MATERIAL PROVIDED –
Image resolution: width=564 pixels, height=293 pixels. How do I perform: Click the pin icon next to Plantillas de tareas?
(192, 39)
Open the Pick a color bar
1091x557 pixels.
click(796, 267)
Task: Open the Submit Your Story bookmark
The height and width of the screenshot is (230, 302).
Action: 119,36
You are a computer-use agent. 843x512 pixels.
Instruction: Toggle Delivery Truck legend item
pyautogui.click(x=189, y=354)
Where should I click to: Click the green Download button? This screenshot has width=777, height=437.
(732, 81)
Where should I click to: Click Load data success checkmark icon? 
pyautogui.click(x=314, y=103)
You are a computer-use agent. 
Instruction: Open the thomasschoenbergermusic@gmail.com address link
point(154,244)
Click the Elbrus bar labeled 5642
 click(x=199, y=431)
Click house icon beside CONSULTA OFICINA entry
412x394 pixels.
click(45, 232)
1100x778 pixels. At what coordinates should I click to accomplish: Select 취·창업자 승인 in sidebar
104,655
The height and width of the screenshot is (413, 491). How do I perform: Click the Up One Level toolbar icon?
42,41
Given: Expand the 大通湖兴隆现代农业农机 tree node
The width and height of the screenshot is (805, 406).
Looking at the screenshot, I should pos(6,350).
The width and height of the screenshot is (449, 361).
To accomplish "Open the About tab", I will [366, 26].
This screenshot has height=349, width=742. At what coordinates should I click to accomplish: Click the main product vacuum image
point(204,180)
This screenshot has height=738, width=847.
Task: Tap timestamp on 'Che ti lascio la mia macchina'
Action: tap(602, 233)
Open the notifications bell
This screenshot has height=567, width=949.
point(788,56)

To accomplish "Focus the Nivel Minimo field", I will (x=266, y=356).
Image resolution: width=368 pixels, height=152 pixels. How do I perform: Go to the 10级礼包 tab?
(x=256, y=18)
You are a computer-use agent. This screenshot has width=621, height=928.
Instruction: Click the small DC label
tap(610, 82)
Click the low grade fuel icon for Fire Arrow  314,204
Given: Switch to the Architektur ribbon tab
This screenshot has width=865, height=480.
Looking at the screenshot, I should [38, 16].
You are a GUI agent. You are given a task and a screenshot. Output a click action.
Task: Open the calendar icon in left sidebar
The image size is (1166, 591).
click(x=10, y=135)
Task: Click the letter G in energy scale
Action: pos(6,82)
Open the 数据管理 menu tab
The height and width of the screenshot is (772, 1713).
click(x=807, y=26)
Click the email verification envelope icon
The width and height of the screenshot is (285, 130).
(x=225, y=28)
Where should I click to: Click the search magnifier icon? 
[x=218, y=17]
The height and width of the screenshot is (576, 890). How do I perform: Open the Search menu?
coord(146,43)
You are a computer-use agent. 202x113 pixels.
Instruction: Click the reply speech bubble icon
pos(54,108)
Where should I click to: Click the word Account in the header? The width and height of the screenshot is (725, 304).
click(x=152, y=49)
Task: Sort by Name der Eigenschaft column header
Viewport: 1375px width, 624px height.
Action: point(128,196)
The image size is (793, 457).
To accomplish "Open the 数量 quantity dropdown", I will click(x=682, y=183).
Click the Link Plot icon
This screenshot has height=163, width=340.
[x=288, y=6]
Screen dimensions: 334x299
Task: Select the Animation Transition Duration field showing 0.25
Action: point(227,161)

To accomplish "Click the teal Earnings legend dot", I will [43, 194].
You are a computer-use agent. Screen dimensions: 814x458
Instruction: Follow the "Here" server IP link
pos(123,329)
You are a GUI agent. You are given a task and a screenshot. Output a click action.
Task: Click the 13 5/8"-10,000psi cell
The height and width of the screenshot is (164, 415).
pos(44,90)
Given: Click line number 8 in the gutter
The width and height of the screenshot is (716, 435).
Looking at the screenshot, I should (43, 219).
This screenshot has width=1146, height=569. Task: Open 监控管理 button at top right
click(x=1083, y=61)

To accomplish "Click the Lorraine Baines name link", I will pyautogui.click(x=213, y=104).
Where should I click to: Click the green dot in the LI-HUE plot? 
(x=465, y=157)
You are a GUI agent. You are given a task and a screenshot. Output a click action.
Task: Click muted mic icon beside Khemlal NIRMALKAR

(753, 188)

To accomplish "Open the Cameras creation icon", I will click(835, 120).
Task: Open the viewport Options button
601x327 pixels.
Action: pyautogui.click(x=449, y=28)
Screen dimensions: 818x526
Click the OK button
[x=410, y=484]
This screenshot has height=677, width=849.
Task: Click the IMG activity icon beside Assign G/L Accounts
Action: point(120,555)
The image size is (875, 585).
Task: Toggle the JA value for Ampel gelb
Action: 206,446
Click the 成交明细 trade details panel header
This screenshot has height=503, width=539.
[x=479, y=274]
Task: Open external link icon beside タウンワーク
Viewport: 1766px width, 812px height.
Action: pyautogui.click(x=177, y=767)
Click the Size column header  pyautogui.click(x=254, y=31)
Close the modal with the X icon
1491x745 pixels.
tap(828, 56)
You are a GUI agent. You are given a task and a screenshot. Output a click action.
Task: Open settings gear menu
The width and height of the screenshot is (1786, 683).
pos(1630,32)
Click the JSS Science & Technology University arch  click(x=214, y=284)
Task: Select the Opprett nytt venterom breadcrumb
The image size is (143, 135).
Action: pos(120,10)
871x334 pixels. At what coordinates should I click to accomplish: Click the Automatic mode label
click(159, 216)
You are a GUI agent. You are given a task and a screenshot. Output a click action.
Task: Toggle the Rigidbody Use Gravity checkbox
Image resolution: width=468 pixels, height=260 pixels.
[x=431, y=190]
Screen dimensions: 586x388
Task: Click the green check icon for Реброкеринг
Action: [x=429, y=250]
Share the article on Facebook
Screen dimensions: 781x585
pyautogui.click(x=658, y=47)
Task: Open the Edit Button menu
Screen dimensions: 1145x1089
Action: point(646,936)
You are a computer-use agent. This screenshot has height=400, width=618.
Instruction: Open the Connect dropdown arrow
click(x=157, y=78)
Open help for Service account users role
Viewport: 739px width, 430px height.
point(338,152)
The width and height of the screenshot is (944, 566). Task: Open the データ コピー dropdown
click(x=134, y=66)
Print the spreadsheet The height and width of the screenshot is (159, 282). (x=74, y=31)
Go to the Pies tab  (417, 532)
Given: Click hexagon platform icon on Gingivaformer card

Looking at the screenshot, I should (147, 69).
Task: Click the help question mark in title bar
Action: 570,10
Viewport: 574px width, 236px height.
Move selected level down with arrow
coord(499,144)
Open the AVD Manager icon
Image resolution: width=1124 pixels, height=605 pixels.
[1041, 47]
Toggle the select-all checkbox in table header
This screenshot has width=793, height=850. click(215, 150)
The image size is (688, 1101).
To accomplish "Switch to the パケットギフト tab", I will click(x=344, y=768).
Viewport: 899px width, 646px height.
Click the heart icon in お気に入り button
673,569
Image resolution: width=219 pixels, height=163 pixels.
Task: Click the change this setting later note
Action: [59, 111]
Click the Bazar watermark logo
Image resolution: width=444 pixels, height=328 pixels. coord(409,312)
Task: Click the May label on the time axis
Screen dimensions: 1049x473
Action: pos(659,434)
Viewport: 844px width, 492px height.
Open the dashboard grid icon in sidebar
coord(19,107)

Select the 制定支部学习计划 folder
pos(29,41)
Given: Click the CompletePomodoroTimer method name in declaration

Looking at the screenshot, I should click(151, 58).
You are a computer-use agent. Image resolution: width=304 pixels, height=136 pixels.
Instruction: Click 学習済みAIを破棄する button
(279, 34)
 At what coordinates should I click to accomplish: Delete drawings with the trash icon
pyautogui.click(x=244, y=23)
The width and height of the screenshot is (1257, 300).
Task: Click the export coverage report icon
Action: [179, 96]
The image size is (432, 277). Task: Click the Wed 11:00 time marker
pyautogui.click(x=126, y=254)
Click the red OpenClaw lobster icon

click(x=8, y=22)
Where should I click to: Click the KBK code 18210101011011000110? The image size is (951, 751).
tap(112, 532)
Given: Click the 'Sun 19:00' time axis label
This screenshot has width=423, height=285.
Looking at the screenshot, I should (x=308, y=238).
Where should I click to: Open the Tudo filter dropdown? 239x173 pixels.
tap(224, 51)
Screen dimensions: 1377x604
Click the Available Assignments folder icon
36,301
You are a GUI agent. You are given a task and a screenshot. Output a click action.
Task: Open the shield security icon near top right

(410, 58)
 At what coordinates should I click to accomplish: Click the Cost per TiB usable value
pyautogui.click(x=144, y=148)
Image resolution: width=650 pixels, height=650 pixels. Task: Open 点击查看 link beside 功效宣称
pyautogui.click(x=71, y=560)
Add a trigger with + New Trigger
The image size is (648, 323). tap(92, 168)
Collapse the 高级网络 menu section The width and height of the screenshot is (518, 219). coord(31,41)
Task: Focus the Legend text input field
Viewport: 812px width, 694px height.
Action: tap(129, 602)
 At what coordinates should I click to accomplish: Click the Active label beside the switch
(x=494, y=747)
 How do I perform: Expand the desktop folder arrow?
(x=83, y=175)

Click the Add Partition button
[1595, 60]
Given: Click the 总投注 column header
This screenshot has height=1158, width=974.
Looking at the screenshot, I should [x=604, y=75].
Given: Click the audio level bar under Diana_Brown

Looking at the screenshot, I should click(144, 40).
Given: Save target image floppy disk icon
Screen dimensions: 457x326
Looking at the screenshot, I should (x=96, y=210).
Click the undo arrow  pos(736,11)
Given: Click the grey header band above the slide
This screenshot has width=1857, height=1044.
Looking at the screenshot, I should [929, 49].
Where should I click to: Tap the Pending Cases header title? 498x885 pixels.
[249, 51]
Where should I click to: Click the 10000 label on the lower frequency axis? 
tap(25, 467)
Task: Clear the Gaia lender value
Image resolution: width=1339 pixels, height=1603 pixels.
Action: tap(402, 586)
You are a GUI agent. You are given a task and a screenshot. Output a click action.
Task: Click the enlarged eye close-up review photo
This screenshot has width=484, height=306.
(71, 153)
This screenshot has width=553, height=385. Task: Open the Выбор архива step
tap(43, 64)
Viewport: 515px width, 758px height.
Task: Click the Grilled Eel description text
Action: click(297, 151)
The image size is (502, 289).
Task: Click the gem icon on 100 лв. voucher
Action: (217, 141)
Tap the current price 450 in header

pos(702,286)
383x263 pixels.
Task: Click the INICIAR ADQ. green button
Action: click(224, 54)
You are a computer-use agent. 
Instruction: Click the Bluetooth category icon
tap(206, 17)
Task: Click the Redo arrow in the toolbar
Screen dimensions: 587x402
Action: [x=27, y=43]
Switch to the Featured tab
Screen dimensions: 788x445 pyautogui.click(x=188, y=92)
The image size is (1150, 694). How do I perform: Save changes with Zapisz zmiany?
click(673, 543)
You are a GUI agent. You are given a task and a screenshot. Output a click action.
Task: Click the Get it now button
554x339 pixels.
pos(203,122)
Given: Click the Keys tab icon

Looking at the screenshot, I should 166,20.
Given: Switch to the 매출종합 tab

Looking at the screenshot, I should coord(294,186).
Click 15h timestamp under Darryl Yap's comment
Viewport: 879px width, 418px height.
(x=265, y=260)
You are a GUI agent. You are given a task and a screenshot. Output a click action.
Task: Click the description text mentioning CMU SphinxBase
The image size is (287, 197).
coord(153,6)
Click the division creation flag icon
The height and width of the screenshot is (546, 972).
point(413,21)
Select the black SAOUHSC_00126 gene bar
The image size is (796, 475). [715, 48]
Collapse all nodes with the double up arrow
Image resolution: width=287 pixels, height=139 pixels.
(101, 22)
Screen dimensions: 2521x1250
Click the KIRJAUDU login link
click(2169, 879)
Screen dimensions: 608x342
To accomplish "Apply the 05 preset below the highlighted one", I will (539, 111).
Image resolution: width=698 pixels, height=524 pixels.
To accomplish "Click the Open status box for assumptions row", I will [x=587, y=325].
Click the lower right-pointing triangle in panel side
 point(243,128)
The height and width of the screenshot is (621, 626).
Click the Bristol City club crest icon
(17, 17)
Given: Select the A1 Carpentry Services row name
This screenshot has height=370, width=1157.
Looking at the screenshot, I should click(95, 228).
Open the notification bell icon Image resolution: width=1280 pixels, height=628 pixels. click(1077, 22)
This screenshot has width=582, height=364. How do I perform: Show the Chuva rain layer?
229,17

EXERCISE DIRECTIONS – I'd like the lines above from the one with "Task: Click muted" up to and including the one with "Screen dimensions: 818x526" copied exactly, with no other lines.

FINISHED EXERCISE –
Task: Click muted mic icon beside Khemlal NIRMALKAR

(753, 188)

To accomplish "Open the Cameras creation icon", I will click(835, 120).
Task: Open the viewport Options button
601x327 pixels.
Action: pyautogui.click(x=449, y=28)
Screen dimensions: 818x526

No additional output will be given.